RAW DATA section start

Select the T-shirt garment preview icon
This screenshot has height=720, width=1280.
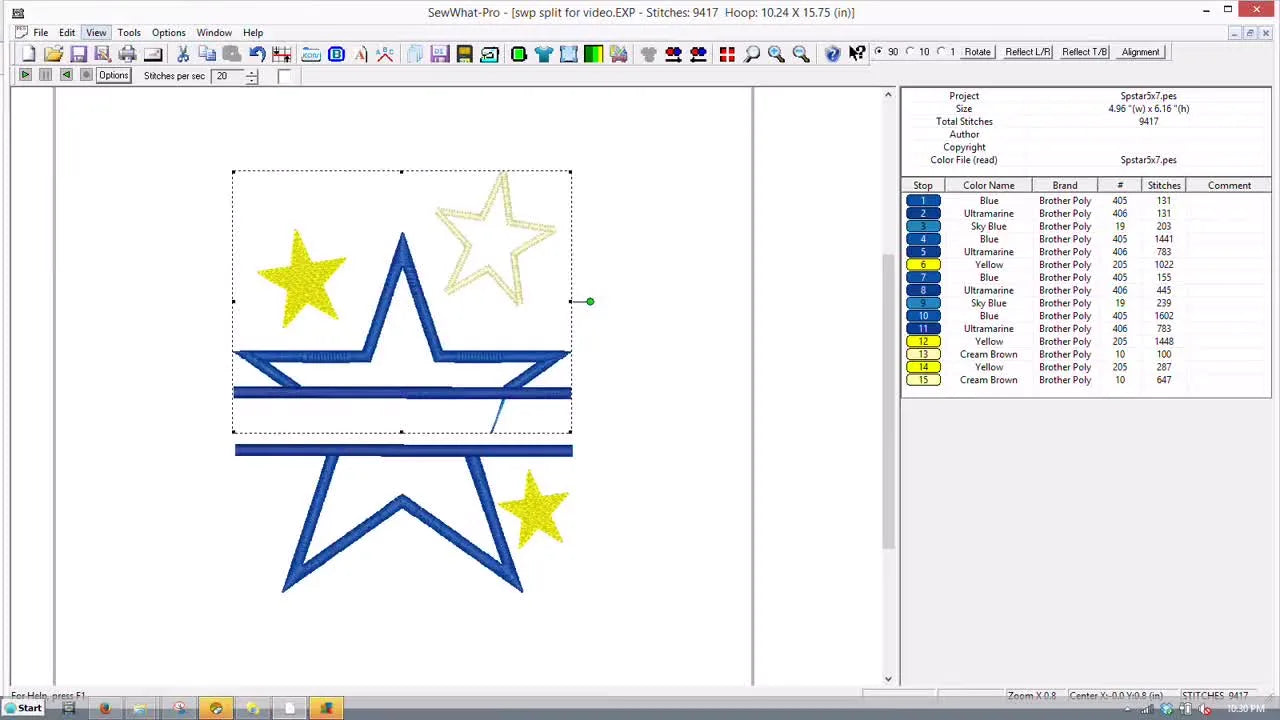(x=544, y=53)
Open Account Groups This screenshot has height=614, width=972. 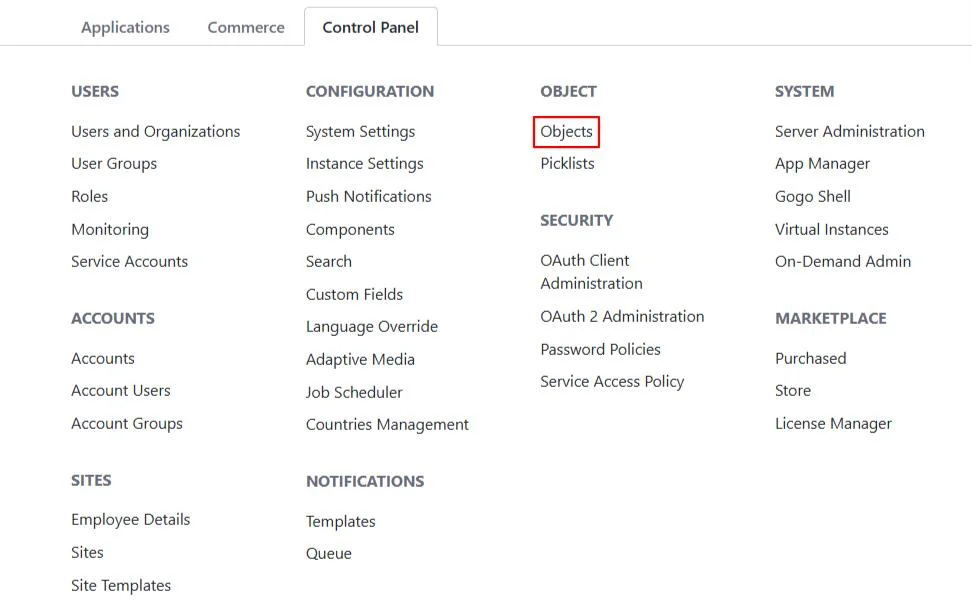click(126, 423)
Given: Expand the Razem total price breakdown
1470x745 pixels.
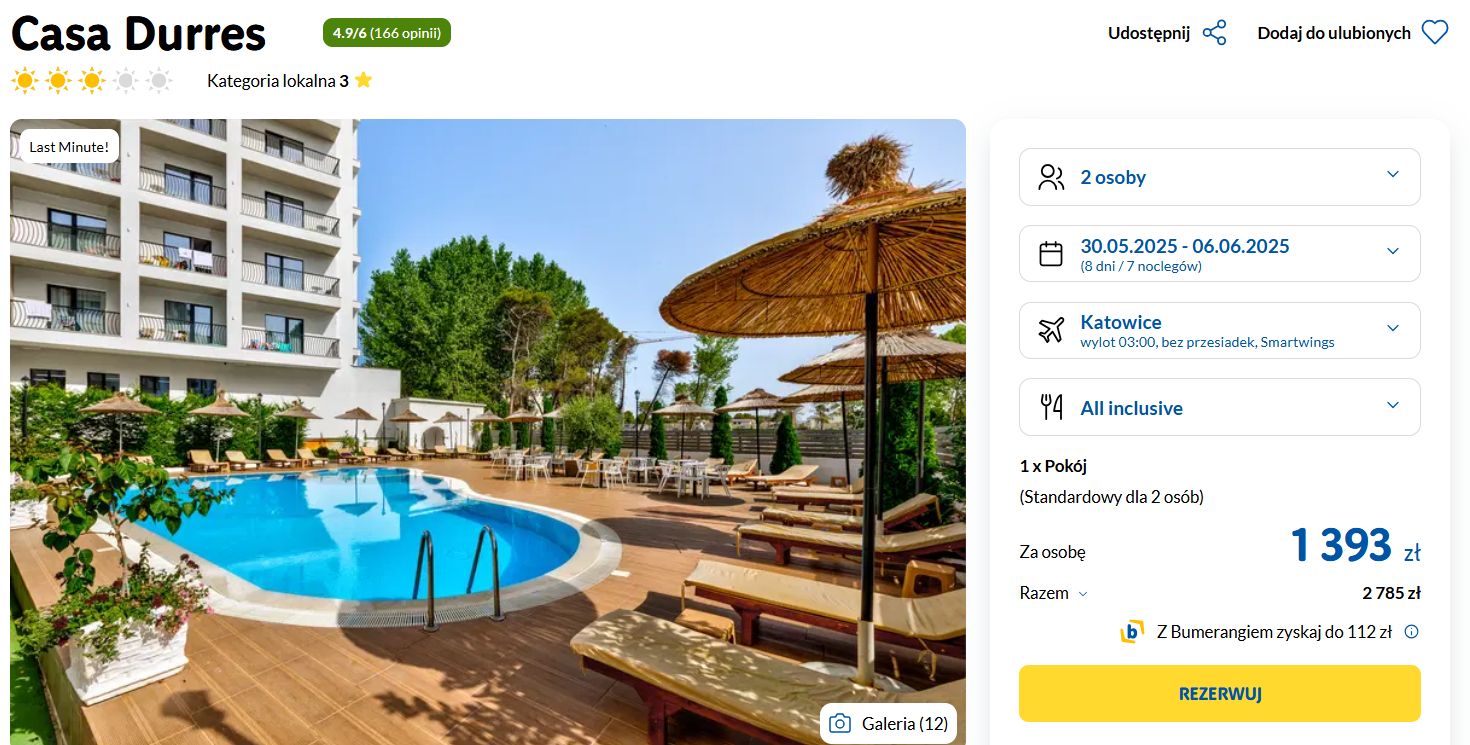Looking at the screenshot, I should (x=1054, y=593).
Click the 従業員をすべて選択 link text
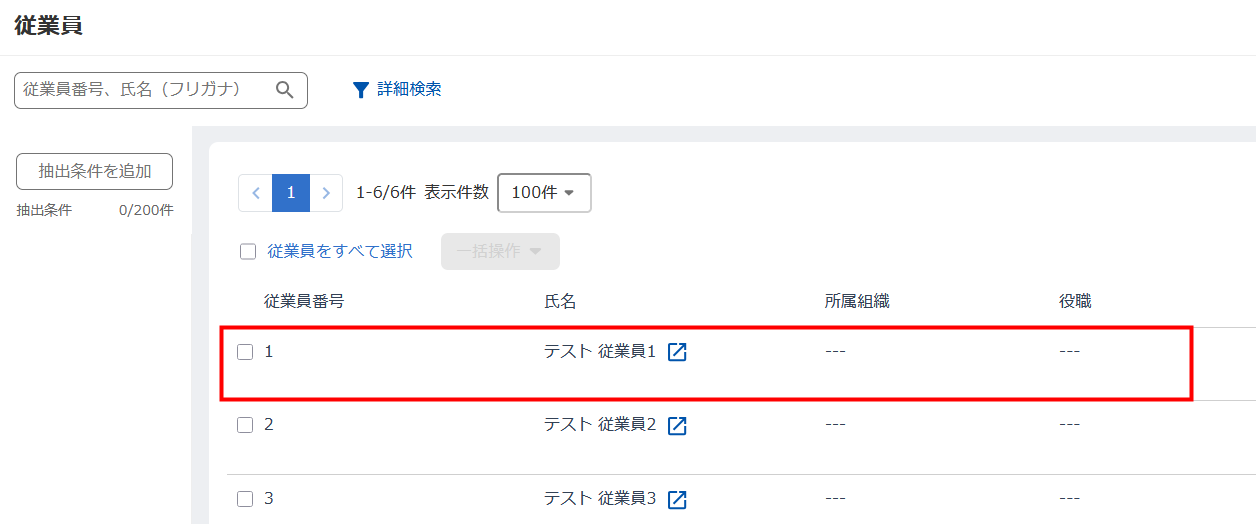Image resolution: width=1256 pixels, height=524 pixels. [x=340, y=252]
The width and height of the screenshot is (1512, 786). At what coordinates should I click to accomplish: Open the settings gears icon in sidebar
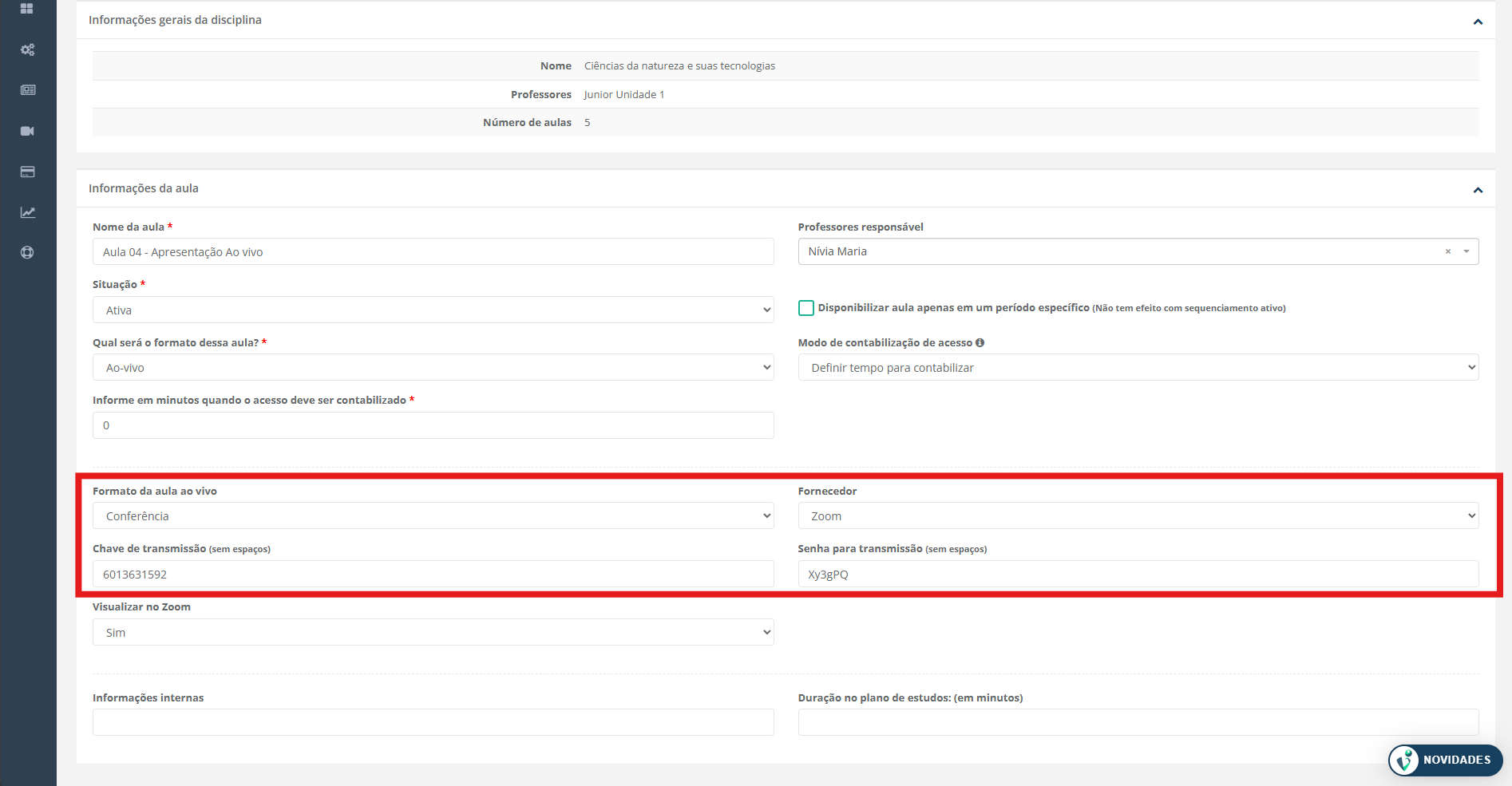tap(27, 49)
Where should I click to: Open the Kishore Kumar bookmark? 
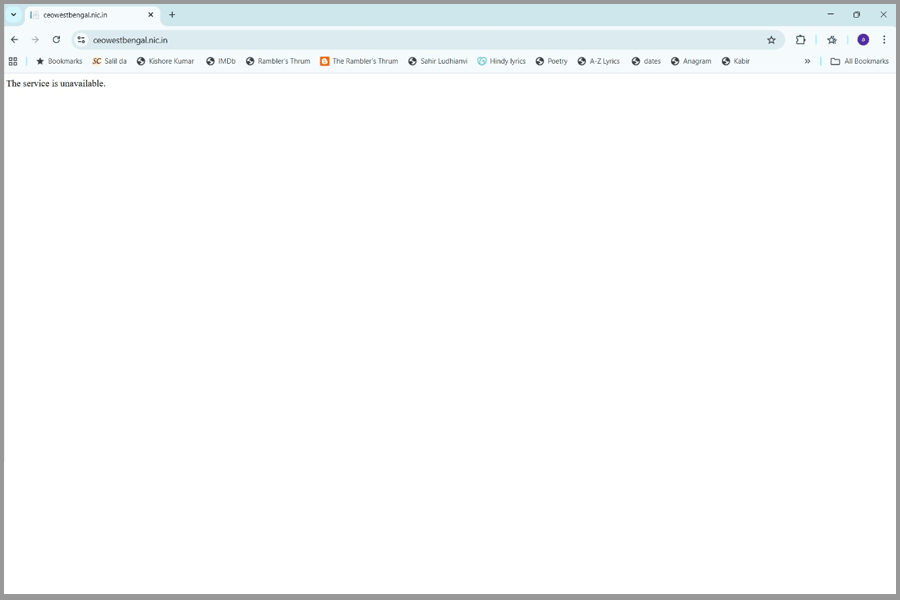coord(165,61)
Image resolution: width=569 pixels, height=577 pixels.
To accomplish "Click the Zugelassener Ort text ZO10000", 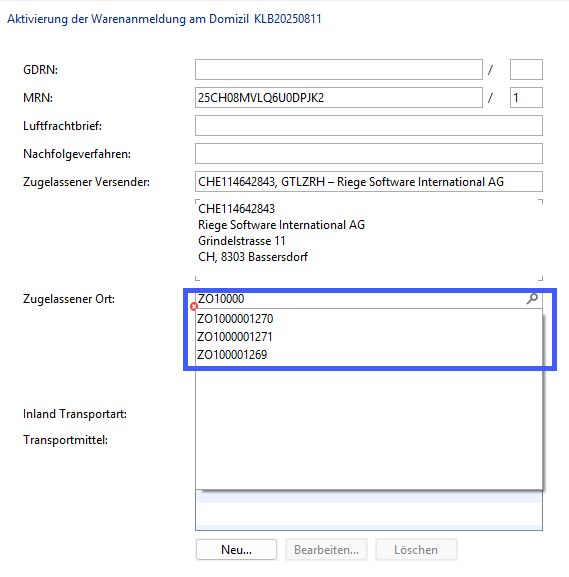I will pyautogui.click(x=221, y=298).
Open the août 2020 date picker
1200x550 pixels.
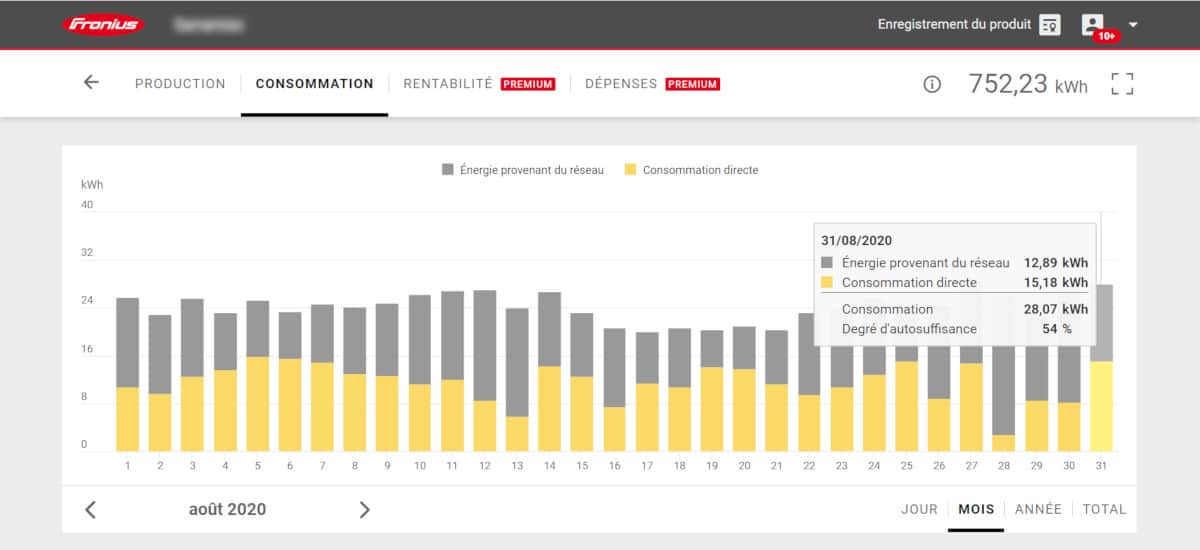point(227,509)
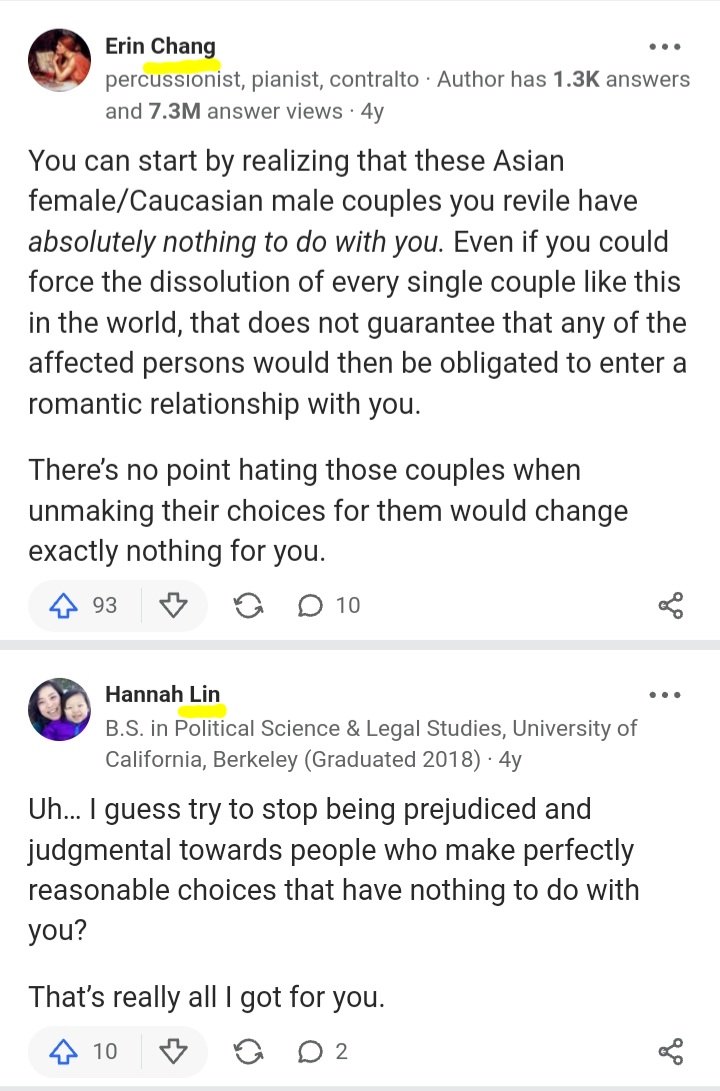Open Hannah Lin's profile name link
Screen dimensions: 720x1091
(162, 694)
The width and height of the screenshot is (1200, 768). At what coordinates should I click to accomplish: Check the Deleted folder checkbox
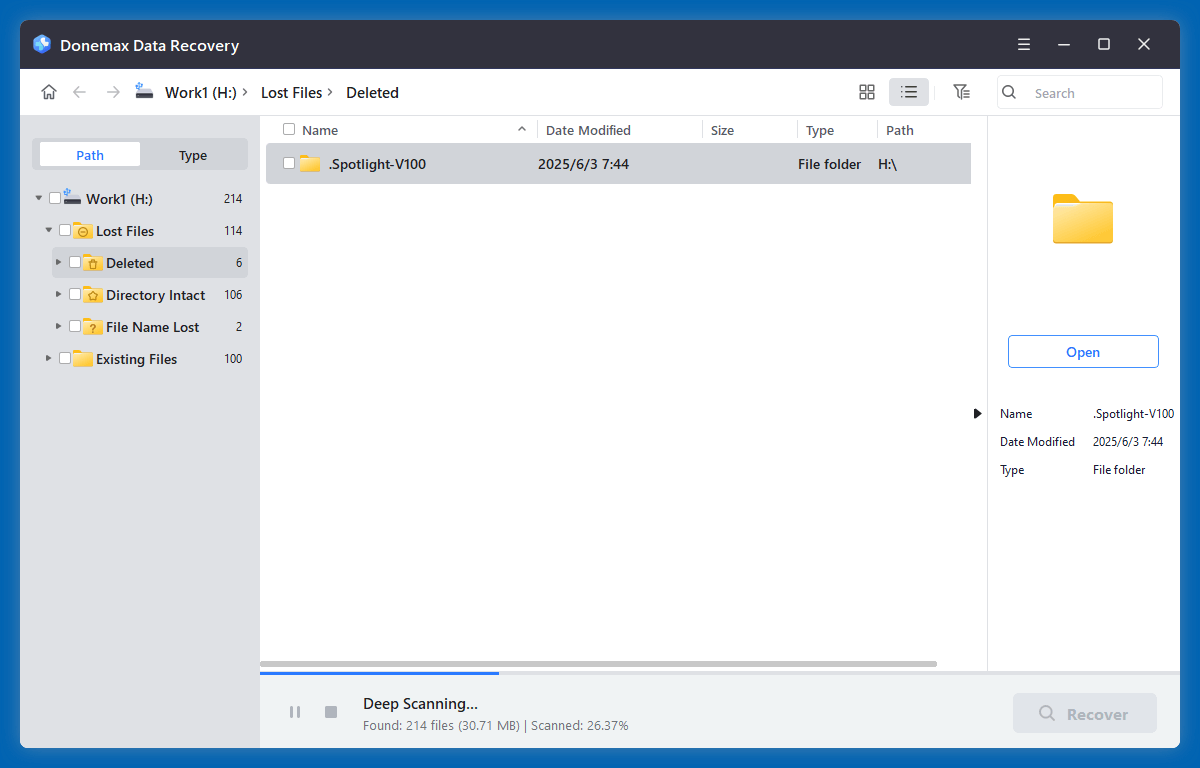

RAW DATA section end

* [WHAT NEEDS TO BE DONE]:
In the listing above, find the line containing "Given: Expand the Razem total price breakdown" and the line containing "Image resolution: width=569", then return both of them and every line between, exactly, without pictures.

* [EXERCISE SOLUTION]:
Given: Expand the Razem total price breakdown
1470x745 pixels.
Looking at the screenshot, I should (x=1054, y=593).
Click the 従業員をすべて選択 link text
Image resolution: width=1256 pixels, height=524 pixels. [x=340, y=252]
The width and height of the screenshot is (1512, 786). At what coordinates should I click to accomplish: Open the settings gears icon in sidebar
tap(27, 49)
Where should I click to: Open the Kishore Kumar bookmark? 
coord(165,61)
Image resolution: width=569 pixels, height=577 pixels.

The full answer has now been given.